## begin EXCERPT PROVIDED

Could we achieve the same end goal (viewing manager stats in real time) through a Cowboy/phoenix process on the engine node? All stats (crawl speeds, request storage count, parsed items count) are already on the manager process as well.
Additionally, it would make more sense to break up the UI into modular pieces, to facilitate integration into existing code bases.

It would be more likely that the end user of the ui already had an admin dashboard. Instead of having separate dedicated endpoints, perhaps the ui could be in html fragments/iframes that can be embedded into an existing dashboard. For example, if I were to integrate the ui into my own codebase, do a partial integration of the ui, as I already have an existing dashboard (with auth etc).

Definitely there is an overhead, however, let me explain my motivation here:

  1. The approach above gives the possibility to run multiple crawly instances on separate nodes from one UI. This is done in order to separate load on multiple instances, otherwise, bandwidth is a bottleneck, at least for us :(.
  2. I am not a great fan of the idea of adding Phoenix to Crawly repo. It looks like overkill, from the dependency's point of view. I want crawly to be simple and extendible. I know other people are building GRPC based frontend for Crawly. I simply don't want to tell how to build it! As soon as Crawly can just route items somewhere anyone (anything) can be Crawly's frontend.

## end EXCERPT PROVIDED
## begin SOURCE EXCERPT

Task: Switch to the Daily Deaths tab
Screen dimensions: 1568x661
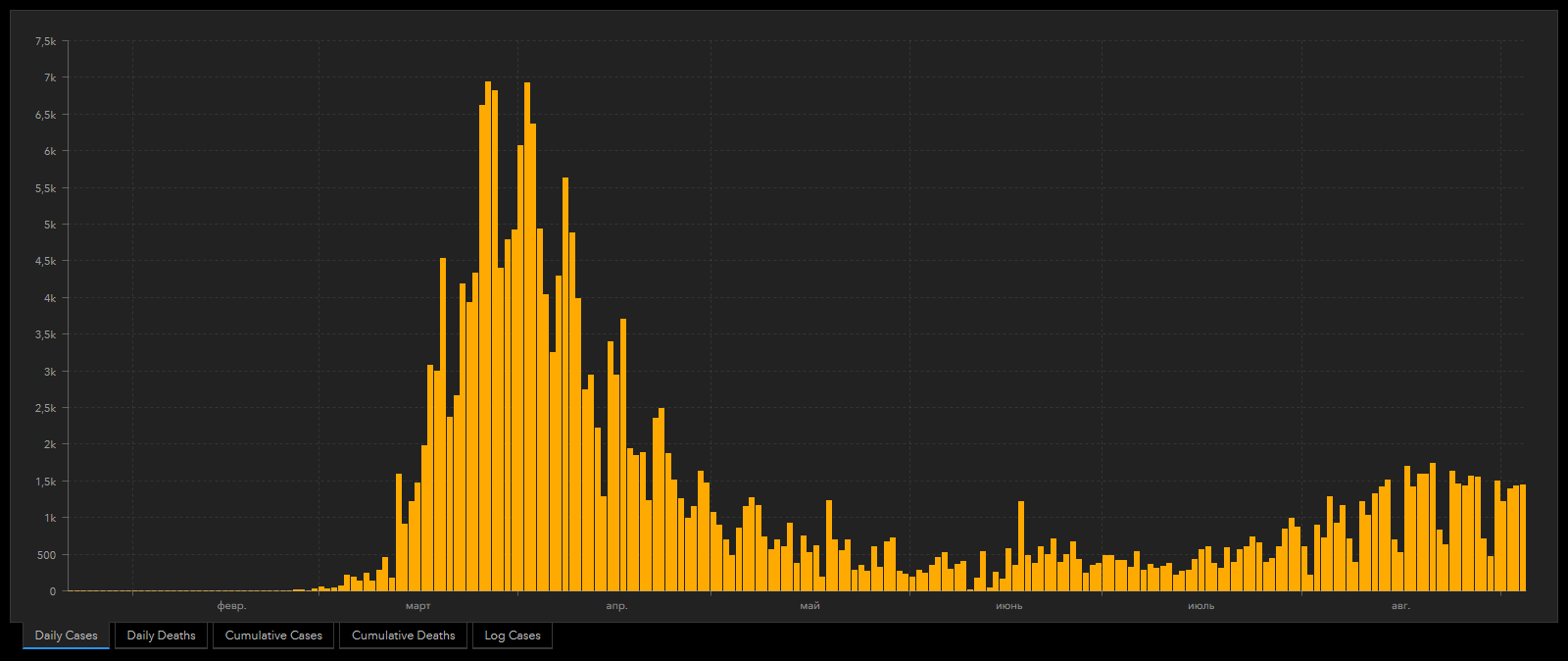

## end SOURCE EXCERPT

● **PROBLEM REQUIREMENTS**:
Answer from the discussion of the Crawly UI above:
(a) Which stats are already on the manager process?
(b) What does the writer name as the bottleneck when load is not separated across multiple instances?
(c) What kind of frontend are other people building for Crawly?

● **SOLUTION**:
(a) Crawl speeds, request storage count, and parsed items count.
(b) Bandwidth.
(c) A GRPC-based frontend.